Oct 15 13:23:36 ipfs: Killed
Oct 15 13:23:36 kernel: [114090.742155] ipfs invoked oom-killer: gfp_mask=0x14000c0(GFP_KERNEL), nodemask=0, order=0, oom_score_adj=-998
Oct 15 13:23:36 kernel: [114090.742162] CPU: 0 PID: 18688 Comm: ipfs Not tainted 4.10.0-37-generic #41~16.04.1-Ubuntu
Oct 15 13:23:36 kernel: [114090.742163] Hardware name: Google Google Compute Engine/Google Compute Engine, BIOS Google 01/01/2011
Oct 15 13:23:36 kernel: [114090.742164] Call Trace:
Oct 15 13:23:36 kernel: [114090.742174]  dump_stack+0x63/0x90
Oct 15 13:23:36 kernel: [114090.742178]  dump_header+0x7b/0x1fd
Oct 15 13:23:36 kernel: [114090.742183]  ? mem_cgroup_scan_tasks+0xc4/0xf0
Oct 15 13:23:36 kernel: [114090.742187]  oom_kill_process+0x219/0x3e0
Oct 15 13:23:36 kernel: [114090.742189]  out_of_memory+0x120/0x4b0
Oct 15 13:23:36 kernel: [114090.742190]  mem_cgroup_out_of_memory+0x4b/0x80
Oct 15 13:23:36 kernel: [114090.742192]  mem_cgroup_oom_synchronize+0x325/0x340
Oct 15 13:23:36 kernel: [114090.742193]  ? memory_high_write+0xe0/0xe0
Oct 15 13:23:36 kernel: [114090.742195]  pagefault_out_of_memory+0x36/0x80
Oct 15 13:23:36 kernel: [114090.742200]  mm_fault_error+0x8f/0x190
Oct 15 13:23:36 kernel: [114090.742201]  __do_page_fault+0x4b2/0x4e0
Oct 15 13:23:36 kernel: [114090.742206]  do_page_fault+0x22/0x30
Oct 15 13:23:36 kernel: [114090.742211]  page_fault+0x28/0x30
Oct 15 13:23:36 kernel: [114090.742212] RIP: 0033:0xdc0d63
Oct 15 13:23:36 kernel: [114090.742213] RSP: 002b:000000c4271cda48 EFLAGS: 00010246
Oct 15 13:23:36 kernel: [114090.742214] RAX: 000000c42ef36000 RBX: 000000c427a37420 RCX: 0000000000000200
Oct 15 13:23:36 kernel: [114090.742214] RDX: 0000000000000379 RSI: 0000000000000201 RDI: 000000c42ef37000
Oct 15 13:23:36 kernel: [114090.742215] RBP: 000000c4271cdb60 R08: 0000000000000000 R09: 000000c42a6baa40
Oct 15 13:23:36 kernel: [114090.742215] R10: 0000000000000007 R11: 000000c42a6baa88 R12: 0000000000000002
Oct 15 13:23:36 kernel: [114090.742216] R13: 000000c42a6baa58 R14: 00000000000000db R15: 000000c42a6baa40
Oct 15 13:23:36 kernel: [114090.742355] Memory cgroup out of memory: Kill process 13398 (ipfs) score 69 or sacrifice child
Oct 15 13:23:36 kernel: [114090.751266] Killed process 13398 (ipfs) total-vm:579084kB, anon-rss:257552kB, file-rss:19588kB, shmem-rss:0kB

Let me know if somebody wants more logs. This is happening almost every few hours now

I feel this was already raised in:

go-ipfs team is actively working on improving the situation and testing it internally:

Hopefully it will be addressed in next release.

1 Like

Thanks, I know. I would like to discuss and understand how we can remove the “Hopefully” from the last phrase and have these problems fixed soon :slight_smile: I would love to help more to achieve that…

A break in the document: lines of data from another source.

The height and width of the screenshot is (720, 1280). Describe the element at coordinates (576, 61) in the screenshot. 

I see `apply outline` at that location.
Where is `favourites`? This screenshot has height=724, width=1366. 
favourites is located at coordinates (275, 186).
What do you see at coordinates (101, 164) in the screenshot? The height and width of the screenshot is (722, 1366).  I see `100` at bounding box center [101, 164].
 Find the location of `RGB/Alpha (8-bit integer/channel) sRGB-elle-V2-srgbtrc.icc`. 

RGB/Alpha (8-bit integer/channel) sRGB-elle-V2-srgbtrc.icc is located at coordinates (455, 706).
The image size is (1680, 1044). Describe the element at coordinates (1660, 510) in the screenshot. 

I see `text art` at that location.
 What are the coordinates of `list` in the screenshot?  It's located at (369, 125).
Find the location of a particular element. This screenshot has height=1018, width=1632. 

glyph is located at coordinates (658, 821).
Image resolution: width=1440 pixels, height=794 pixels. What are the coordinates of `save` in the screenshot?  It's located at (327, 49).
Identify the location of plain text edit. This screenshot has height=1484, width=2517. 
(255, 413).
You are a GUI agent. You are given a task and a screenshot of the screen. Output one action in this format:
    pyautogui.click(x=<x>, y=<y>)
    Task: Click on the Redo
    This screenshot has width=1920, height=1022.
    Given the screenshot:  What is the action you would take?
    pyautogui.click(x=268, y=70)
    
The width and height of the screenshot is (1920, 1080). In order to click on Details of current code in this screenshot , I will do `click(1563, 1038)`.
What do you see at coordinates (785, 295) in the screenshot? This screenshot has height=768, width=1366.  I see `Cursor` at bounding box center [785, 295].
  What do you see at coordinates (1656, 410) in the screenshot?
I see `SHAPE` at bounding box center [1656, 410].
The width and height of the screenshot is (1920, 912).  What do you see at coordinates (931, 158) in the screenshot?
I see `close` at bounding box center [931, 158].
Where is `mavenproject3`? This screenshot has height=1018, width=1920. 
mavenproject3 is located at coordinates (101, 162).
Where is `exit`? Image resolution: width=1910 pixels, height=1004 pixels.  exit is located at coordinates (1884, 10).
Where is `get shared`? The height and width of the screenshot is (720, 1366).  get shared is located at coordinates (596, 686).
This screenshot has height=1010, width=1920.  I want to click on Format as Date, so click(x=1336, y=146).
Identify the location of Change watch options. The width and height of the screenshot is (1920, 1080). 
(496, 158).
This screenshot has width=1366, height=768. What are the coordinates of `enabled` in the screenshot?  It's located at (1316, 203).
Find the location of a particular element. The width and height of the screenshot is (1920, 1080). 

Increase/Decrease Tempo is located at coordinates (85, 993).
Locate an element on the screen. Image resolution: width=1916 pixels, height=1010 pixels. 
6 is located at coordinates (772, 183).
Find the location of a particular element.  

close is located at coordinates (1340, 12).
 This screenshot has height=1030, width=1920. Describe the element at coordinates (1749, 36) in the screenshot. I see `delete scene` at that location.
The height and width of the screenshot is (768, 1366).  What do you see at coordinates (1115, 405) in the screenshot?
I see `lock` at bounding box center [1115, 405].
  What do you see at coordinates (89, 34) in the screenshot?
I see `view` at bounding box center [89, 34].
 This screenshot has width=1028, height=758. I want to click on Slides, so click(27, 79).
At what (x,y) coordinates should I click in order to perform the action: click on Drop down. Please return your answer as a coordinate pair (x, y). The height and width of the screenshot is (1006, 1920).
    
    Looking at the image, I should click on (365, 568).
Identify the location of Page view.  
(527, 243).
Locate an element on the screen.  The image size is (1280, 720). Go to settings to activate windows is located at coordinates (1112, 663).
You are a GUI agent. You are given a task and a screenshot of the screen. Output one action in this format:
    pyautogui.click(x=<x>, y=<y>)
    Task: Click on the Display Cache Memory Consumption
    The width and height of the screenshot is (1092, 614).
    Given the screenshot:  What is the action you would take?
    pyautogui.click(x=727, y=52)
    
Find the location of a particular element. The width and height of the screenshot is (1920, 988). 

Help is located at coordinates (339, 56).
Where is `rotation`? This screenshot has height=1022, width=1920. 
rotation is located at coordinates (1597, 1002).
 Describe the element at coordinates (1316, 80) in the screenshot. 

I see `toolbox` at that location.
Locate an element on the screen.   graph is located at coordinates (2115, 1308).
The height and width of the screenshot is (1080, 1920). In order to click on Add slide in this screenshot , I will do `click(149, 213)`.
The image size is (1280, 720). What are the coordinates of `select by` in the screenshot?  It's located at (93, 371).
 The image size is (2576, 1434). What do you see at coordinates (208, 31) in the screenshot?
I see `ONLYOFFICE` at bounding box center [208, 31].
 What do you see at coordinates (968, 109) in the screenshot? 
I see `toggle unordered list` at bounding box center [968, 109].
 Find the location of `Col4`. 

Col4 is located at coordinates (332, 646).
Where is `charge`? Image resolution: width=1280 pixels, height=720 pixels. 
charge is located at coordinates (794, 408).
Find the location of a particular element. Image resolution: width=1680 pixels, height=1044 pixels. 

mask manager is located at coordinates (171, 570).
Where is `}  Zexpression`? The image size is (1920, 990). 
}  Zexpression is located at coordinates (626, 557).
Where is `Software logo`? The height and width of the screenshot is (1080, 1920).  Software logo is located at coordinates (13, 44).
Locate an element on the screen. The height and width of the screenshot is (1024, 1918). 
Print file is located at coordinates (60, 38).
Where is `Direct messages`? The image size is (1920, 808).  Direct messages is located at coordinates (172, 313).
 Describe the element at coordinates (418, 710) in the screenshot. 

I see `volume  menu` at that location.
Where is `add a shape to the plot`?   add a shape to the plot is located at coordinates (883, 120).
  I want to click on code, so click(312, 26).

Is anybody onboard with this?

The only reason this wouldn’t get fixed in the next release is if we decide to do an early release for some reason (in which case it would be fixed in the release after that) but that probably won’t happen. Regardless, you can expect to see this situation get much better in about a month (probably less)*.

*there are no givens in love and code; I don’t decide when the release gets cut.